Antonio è il sognatore, è il ragazzo che scappa di casa per vincere la solitudine e sentirsi libero. La sera esce e si ferma a dormire in un letto che non è il suo, con il padre che si preoccupa per la sua assenza. Intanto la famiglia riceve una lettera anonima, dove si legge che Antonio ha abbandonato l’università. Il giovane fugge dall’ex fidanzata e lì conosce Debora, la sua Nasten’ka, che entro poche ore dovrà prendere l’aereo per una destinazione lontana. La tenerezza tra i due si trasforma in intimità, poi la storia cambia prospettiva. Questa prima mezz’ora diventa il soggetto della rappresentazione, e Antonio veste i panni di un tecnico delle luci in crisi col regista. Tutto ricomincia, e il sentimento per Debora resta l’unica certezza. L’ultima virata arriva dopo un sogno: la donna si addormenta appena si alza il sipario e le carte si mischiano di nuovo. Sperimentare è la parola d’ordine, soprattutto qui a Pesaro, e si scoprono le tre facce dello stesso film: Antonio one two three.
Del racconto originale di Dostoevskij sopravvive l’anima, ma non lo scorrere degli eventi. Antonio deve lasciare Debora per colpa di un viaggio, non di un altro amante, e Lisbona non è magica come la San Pietroburgo del libro. Mouramateus insiste su come sia difficile sentirsi importanti per qualcuno. Si può essere soli anche in mezzo alla folla, nonostante gli amici e un genitore amorevole. L’unica soluzione è continuare a cambiare ogni certezza, per rimescolare i ruoli e ridisegnare i rapporti.

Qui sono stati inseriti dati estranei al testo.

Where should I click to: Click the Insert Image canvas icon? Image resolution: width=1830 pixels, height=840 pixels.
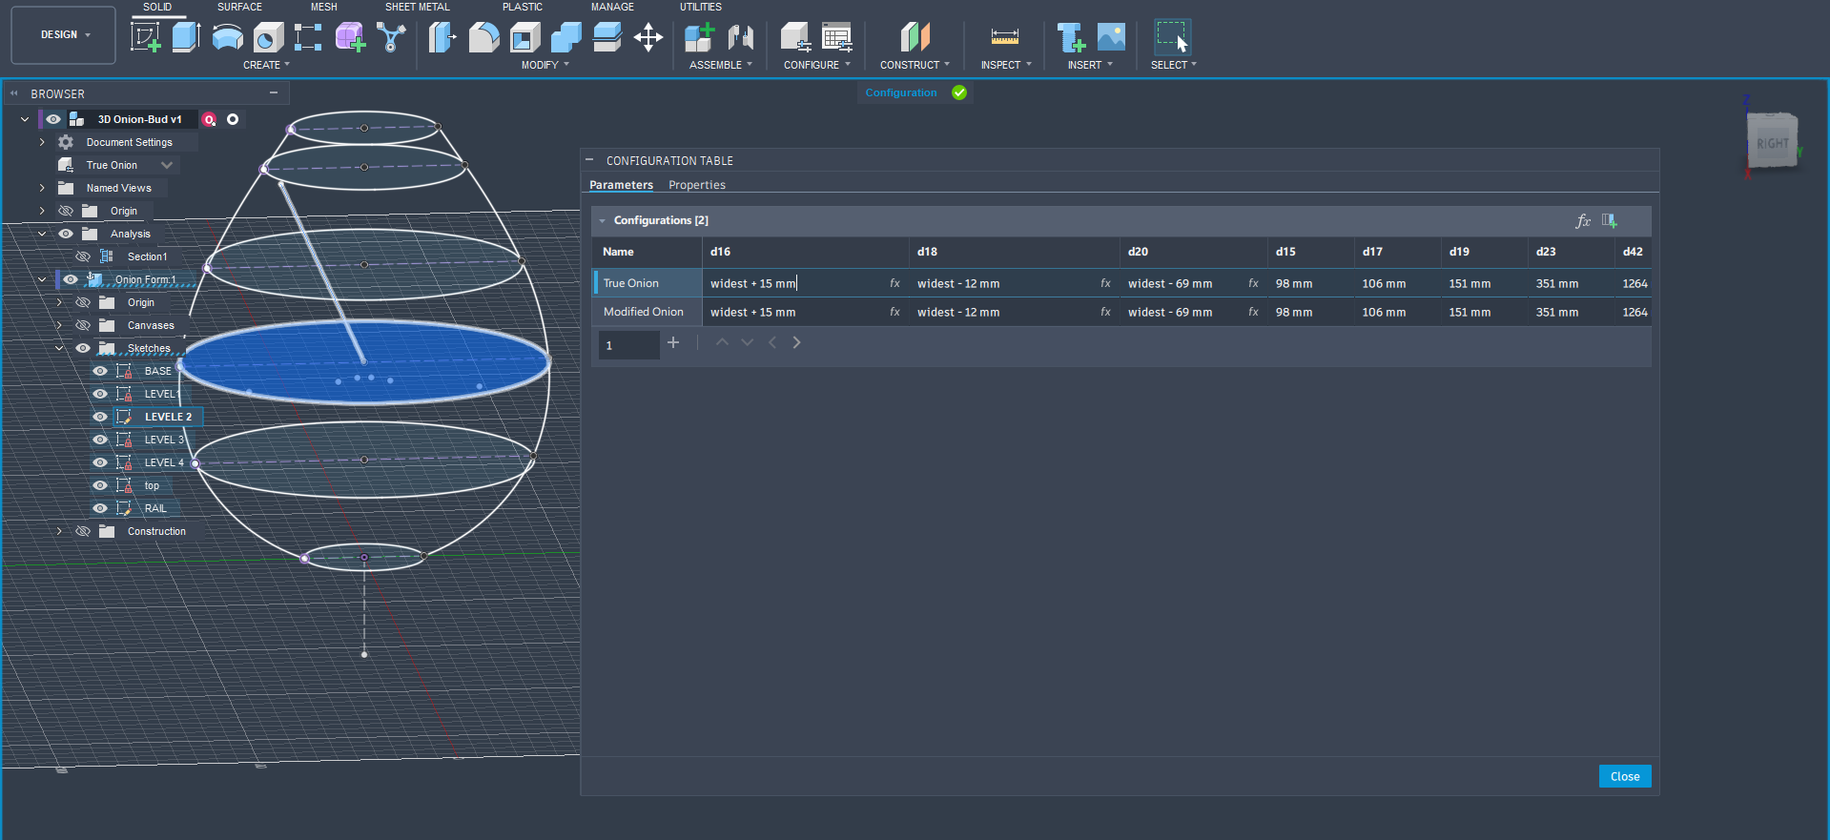pos(1111,37)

Quella di Mouramateus è una provocazione riuscita, che si concretizza in un António um dois três (Antonio one two three) solido, lontano dall’enfasi del dramma amoroso e dalle inquadrature da cartolina. La macchina da presa non ricerca le bellezze della capitale portoghese e riprende la sua normalità, dai locali notturni alle scritte sui muri. Debora e Antonio non sono turisti: sono parte di un mondo che vuole ancora sognare.